## Provided text
Section on case studies and sampling

Editors Krakenflies and Gsaup recently added this extensive section on "sampling" in case studies. Although I enjoyed reading the linked article, I believe the section does not relate to the topic of this article, statistical sampling, so I will delete it. Perhaps it could go in a new Sampling (case studies) article instead. -- Avenue 11:51, 11 August 2006 (UTC)

Or maybe combined with Theoretical sampling? -- Avenue 12:09, 11 August 2006 (UTC)

Added definitions for types of data and levels of measurement.

I thought these subheadings would be relevant. Let me know. JT Pickering 22:20, 3 September 2006 (UTC)joe pickering

Outdented 'levels of measurement'

Seemed to flow better when not considered as part of the types of data.JT Pickering 18:29, 12 November 2006 (UTC)

Sampling used as Democratic Process

I would like to know of any movements, if they exist or ever have existed, which advocate for the use of random sampling techniques to provide official decision making bodies. For example, what if the US House of Representatives were actually a representative sample? This seems like something which could be worthy of exploration since it seems one of the only ways to remove bias toward the rich and the non-competitive climate would almost certainly be more conducive to productive intellectual dialogues, as opposed to degenerate partisan contests. Maybe then politics wouldn't be such a turn off to so many people. LordBrain 23:21, 6 October 2006 (UTC)

## Material to process

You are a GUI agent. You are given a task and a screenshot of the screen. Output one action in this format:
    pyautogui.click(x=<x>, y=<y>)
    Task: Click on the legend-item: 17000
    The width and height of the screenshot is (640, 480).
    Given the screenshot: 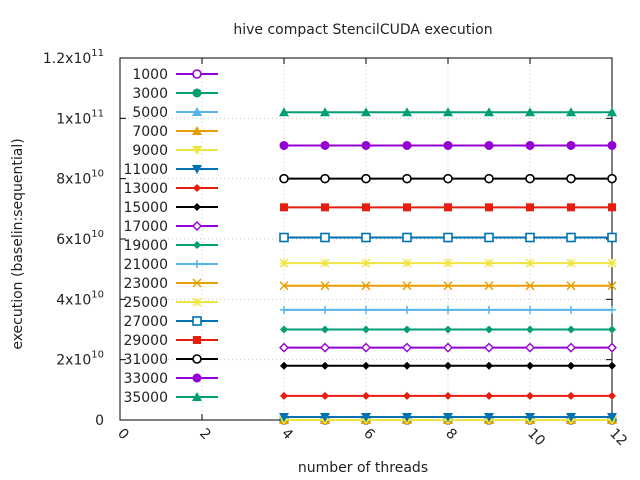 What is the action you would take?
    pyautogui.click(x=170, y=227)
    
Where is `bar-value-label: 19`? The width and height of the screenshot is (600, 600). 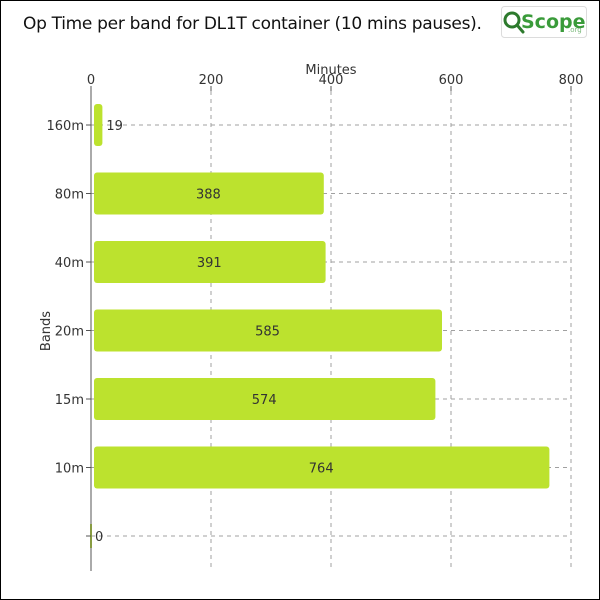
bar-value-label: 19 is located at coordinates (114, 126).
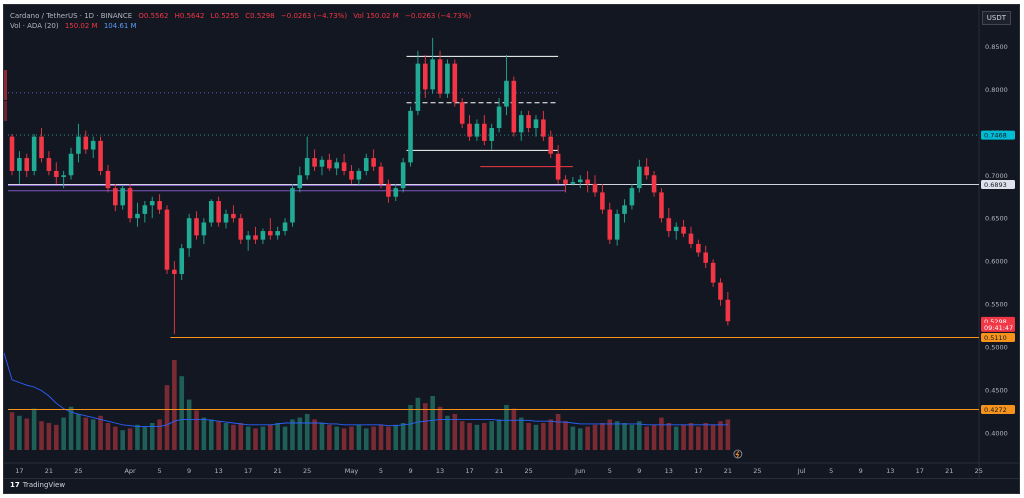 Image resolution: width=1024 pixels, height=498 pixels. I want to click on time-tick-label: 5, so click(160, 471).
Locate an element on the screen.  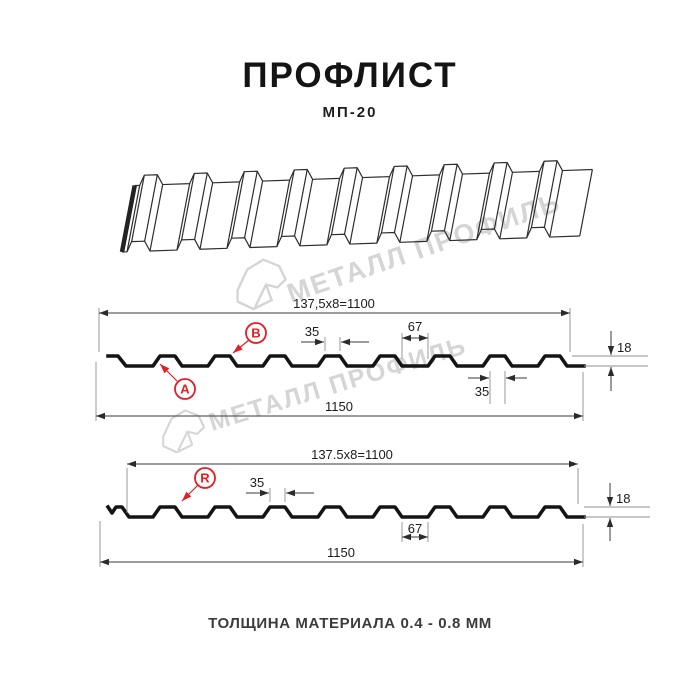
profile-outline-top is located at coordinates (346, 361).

## Problem set
A. Number the lines of the records, from the start through the line containing "The width and height of the screenshot is (640, 480).", as a list with blank lines omitted.
B. Continue the discussion thread about statistical sampling past its last post.

## Task-by-task results
A.
1. You are a GUI agent. You are given a task and a screenshot of the screen. Output one action in this format:
2.     pyautogui.click(x=<x>, y=<y>)
3.     Task: Click on the legend-item: 17000
4.     The width and height of the screenshot is (640, 480).

B.
I believe the phrase is 'government by lot.' To my knowledge, it's never been a primary governmental method, but it does show up here and there in different ways. In the US, the most prominent example is jury duty. The problem--jury duty is a good example--is that it is extraordinarily vulnerable to manipulation. In any event, it shouldn't really be included in this article. Ethan Mitchell 20:00, 22 January 2007 (UTC)

Stratified sampling

At the end of the Stratified sampling section it says:

"Typically, strata should be chosen to have:

   * means which differ substantially from one another
   * variances which are different from one another, and lower than the overall variance."

Wouldn't the second bullet be more clearly expressed as "minimise variance within strata and maximise variance between strata."?

It might also be worth mentioning that stratified sampling can introduce bias when selecting strata.

Selective Sampling

There is no mention of selective sampling! -- Flutefluteflute ^Talk ^{Contributions} 11:31, 29 March 2007 (UTC)

I don't know much about selective sampling, but I gather from skimming these articles [1] [2] [3] that it is a machine learning term for techniques for selecting your sample to reduce the numbers needed to get good predictions, i.e. it would be part of experimental design (specifically adaptive designs) rather than sampling in the usual statistical sense. If I'm right, it wouldn't hurt to add a note to that effect. -- Avenue 13:34, 29 March 2007 (UTC)

Section on Graduate degree programs specializing in sampling/survey methods

How is this section relevant to the rest of the article? It merely contains links with no further description. It is even placed after the See Also section. I suggest removing it. Mdanh2002 (talk) 16:00, 9 April 2008 (UTC)

I agree entirely so I have removed it in line with WP:EL. Qwfp (talk) 17:33, 9 April 2008 (UTC)

Types of data

I think that this section might be improved (generalised). A link to Level of measurement might be worthwhile anyway. There may be some question about how much needs to be in the present article, but something about ordinal data (at least) seems necessary here. Melcombe (talk) 09:47, 15 April 2008 (UTC)

I think that section doesn't really belong in this article. How about we move it to Statistical survey? I agree it could be improved. -- Avenue (talk) 12:35, 16 April 2008 (UTC)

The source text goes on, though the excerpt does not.